Every ten years, the U.S. Census Bureau counts Americans. It tries to strike a balance between accurate information and privacy. Current technology can reveal a person’s transgender identity by linking seemingly anonymous information such as their age and neighborhood to find out if their sex was reported differently in subsequent censuses. Trans people and their families living in states that criminalize them could be affected by the ability to deanonymize gender or other data.
In places like Texas where trans families may be seeking medical treatment for their children, the state will need to know who these teenagers are to conduct its investigations. We were concerned that census data could be used for this type of investigation and punishment. Could a weakness in the anonymization of publicly available data be exploited to find trans children and punish their families?
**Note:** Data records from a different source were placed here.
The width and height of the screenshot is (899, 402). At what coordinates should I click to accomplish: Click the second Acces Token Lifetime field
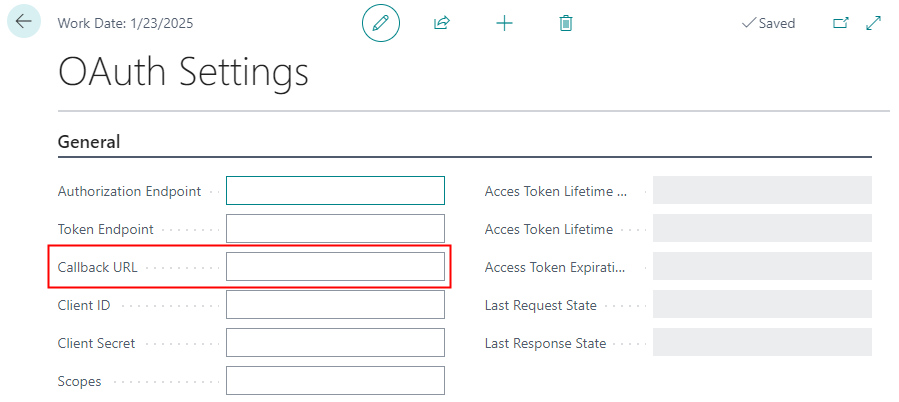[x=762, y=229]
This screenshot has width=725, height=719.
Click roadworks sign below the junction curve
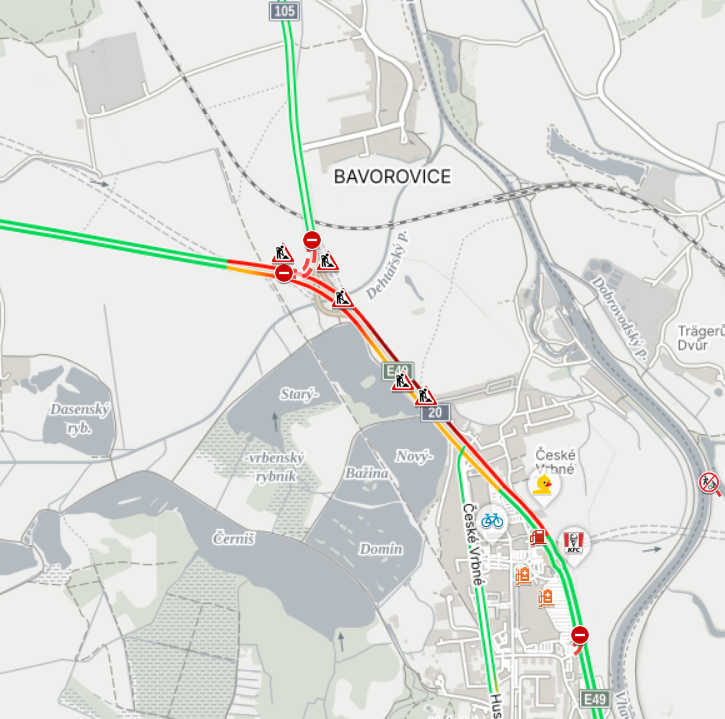tap(343, 298)
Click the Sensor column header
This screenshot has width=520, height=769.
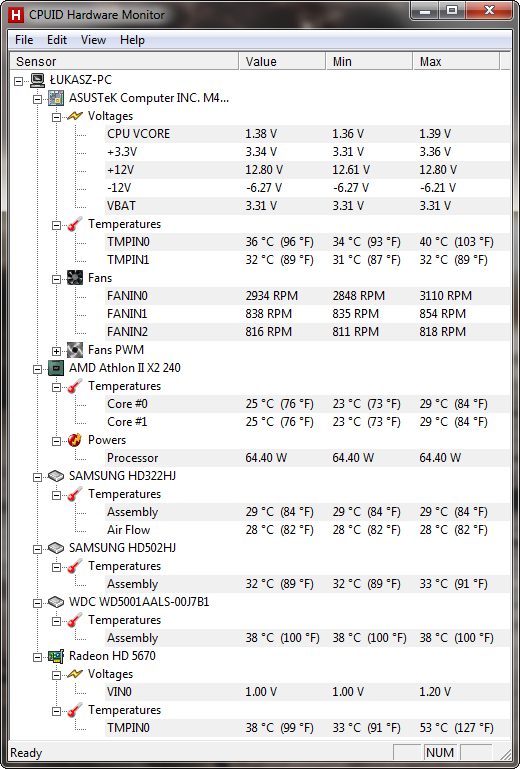125,61
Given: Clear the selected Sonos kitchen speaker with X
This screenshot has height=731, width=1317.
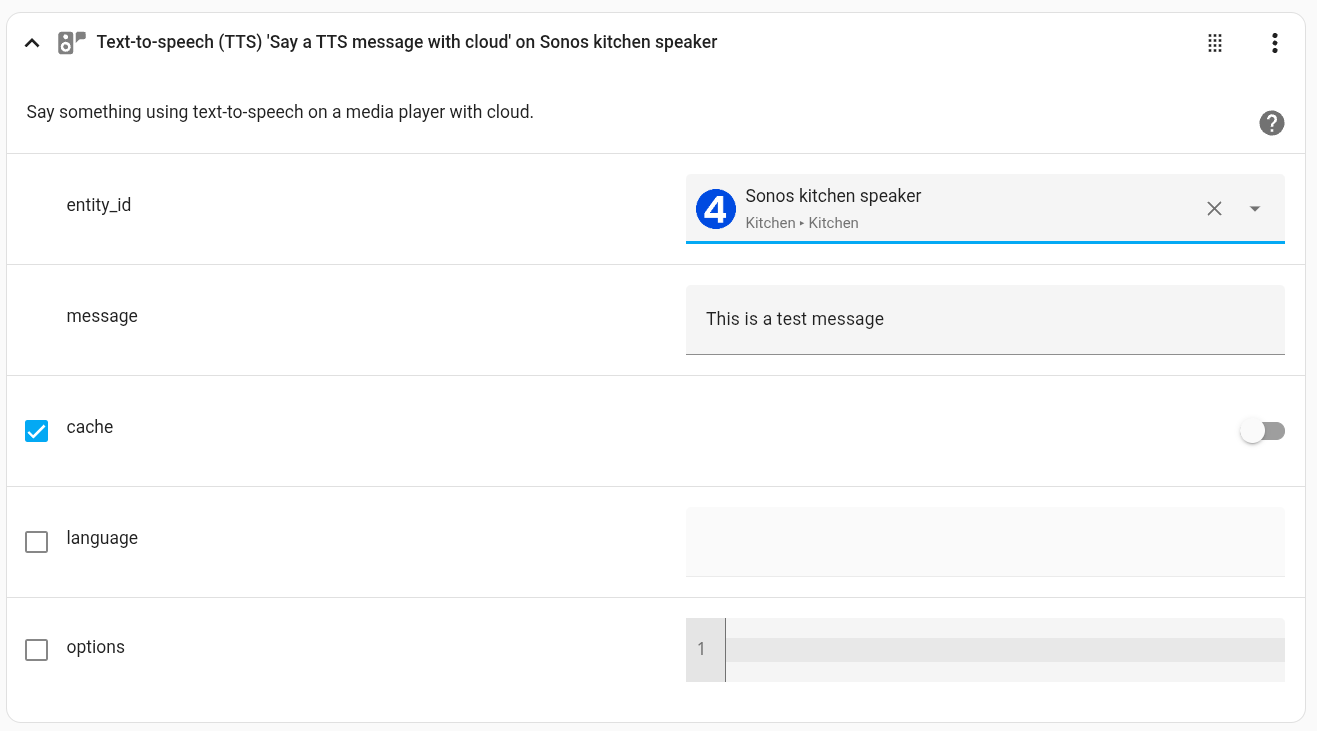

This is a similar concern that underscored the public outcry in 2018 over the census asking people to reveal their citizenship–that the data would be used to find people living in the U.S. illegally to punish them.
Using our data science and data ethics expertise, we created simulated data to imitate the Census Bureau’s data sets and attempted to identify trans teenagers. With the data-anonymization approach the Census Bureau used in 2010, we were able to identify 605 trans kids. The Census Bureau is currently working on a new differential privacy approach, which will improve privacy overall. When we reviewed the most recent data released, we found the bureau’s new approach cuts the identification rate by 70 percent–a lot better, but still with room for improvement.
We are researchers who use census data to answer questions regarding life in the U.S. and we strongly believe that privacy is important. The bureau is currently undertaking a public comment period on designing the 2030 census. The bureau is currently seeking public comments on the design of the 2030 census. This is why it is so important.
The federal government uses census data to determine the size and shape, or how to distribute funding. The data isn’t just used by government agencies. The data is used by researchers in many fields, including economics and public healthcare, to analyze the state of the nation and make recommendations for policy.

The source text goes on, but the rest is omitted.